I was embarrassed about where I lived, my parents, and mostly with myself. I was a pretty awkward kid. I was always the tallest kid in class up until about my sophomore year in high school. I was extremely gangly, lanky, and clumsy. My clothes hardly ever fit (because I outgrew them faster than my parents were able to afford getting me new ones). I had really bad acne, two terrible snaggle teeth, and plucked my eyebrows waaaay too thin. I was also kind of socially awkward. I am a very sarcastic person, and not everyone liked that, or got it. Middle school was especially rough. We moved to Tucson for about a year, which not only killed a lot of the friendships I started to develop, but when I went back to Apache Middle School, I was the new girl that was too sarcastic. I ended up getting in trouble with the "mean girls" at the school, and the three of them all threatened to beat me up. (Only two of them were pretty though. The other one looks like Beavis) They constantly harassed me and before long, there was only one person in school that actually stuck by me. My sister Jess even called them at one point - I remember it very clearly. We called Brianna from a payphone at Wal Mart, and Jess said she was an eighth grader keeping an eye on me and if they didn't leave me alone, THEY'D be the one's getting beat up. It wasn't soon before long, everyone in school knew who I was - I was the girl that the 3 mean ones wanted to beat up but was too scared to. When Amy wasn't at school, I'd hide in the bathroom during lunch and walk really fast to all of my classes, trying to avoid any human contact.  I think my parents got involved because the teasing got to be too much and I really was scared that I was going to get pulverized to a pulp. They called the principal who talked to the three girls and after that they left me alone. The whole thing kind of fizzled down, and by the time 8th grade came around, I had made a few more friends and it wasn't too bad.
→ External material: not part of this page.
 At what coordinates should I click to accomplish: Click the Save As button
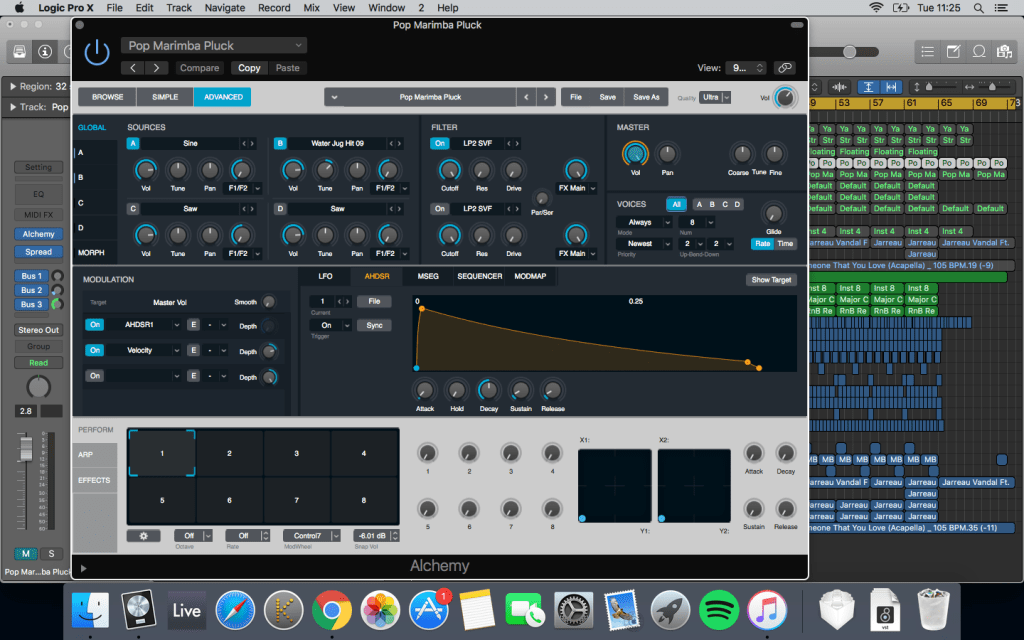point(646,97)
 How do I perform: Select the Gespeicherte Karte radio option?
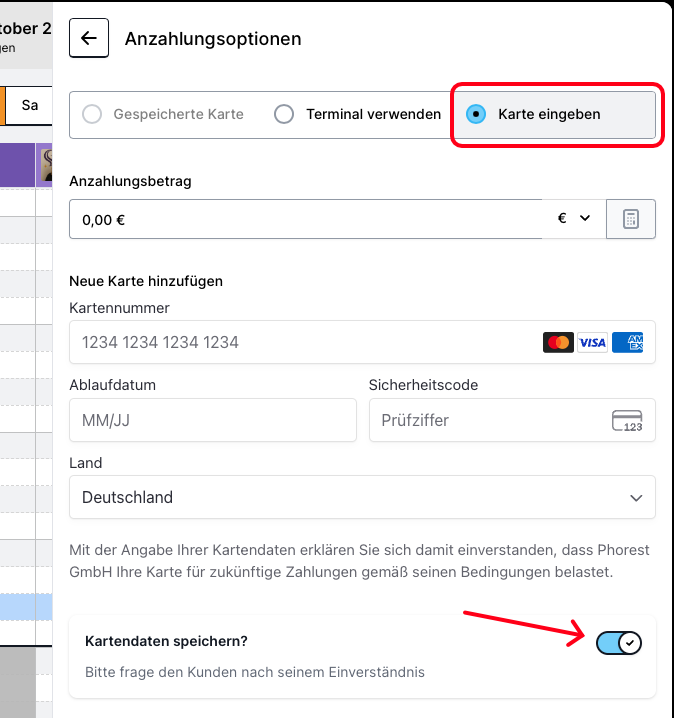click(x=93, y=114)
Then high school came. High school wasn't so bad. I hated my freshman year, because again, I didn't have many friends and had really low self esteem. Luckily, I got braces (that I got off right before junior year) so it was kind of like I was a work in progress. I was pretty lonely, especially after a falling out with my then best friend. Another thing that also really sucked about moving up to high school was that a lot of focus was put on dating - and this is going to be a huge shocker to you too considering the tone of this blog - NO ONE ever liked me. Ever.

Ok I take that back. There were two guys that told me they liked me. The first was a guy named Steve. Impressively, he was a senior. That's the only thing impressive about him. He had a hunchback (no I am NOT exaggerating) and teeth more crooked than mine. He was also really creepy and stalked me around school - waiting around my locker (so much that I stopped going to it and just lugged 100 pounds worth of books around with me everywhere). So now you're probably thinking well beggars can't be choosers but I'll have you know, even THIS beggar has standards, ok? The second guy was [impressively] a football playing sophomore on the varsity football team. Again, that's the only thing he had going for him. He was extremely overweight and far too hairy for a high schooler. He also confessed to me that he masturbated to the thought of me. And it wasn't like, a sweet, flattering masturbation comment. He said he filled up Ziplock bags with lotion, placed them in between the couch cushions, then fucked the ever living shit out of it. He asked me to Homecoming. I said no. Oh, there's also one guy I forgot to mention, but I will have you know I am NOT making fun of him. I was in National Honor Society (aka club for nerds) and we did this thing called C.A.N.T.E.R. which was a therapeutic program for the special needs kids - NHS kids helped the special needs kids ride horses. One of them had a crush on me,  I can't remember his name now but he was in a wheelchair due to cerebral palsy. Every fiber in my body wished he wasn't sick.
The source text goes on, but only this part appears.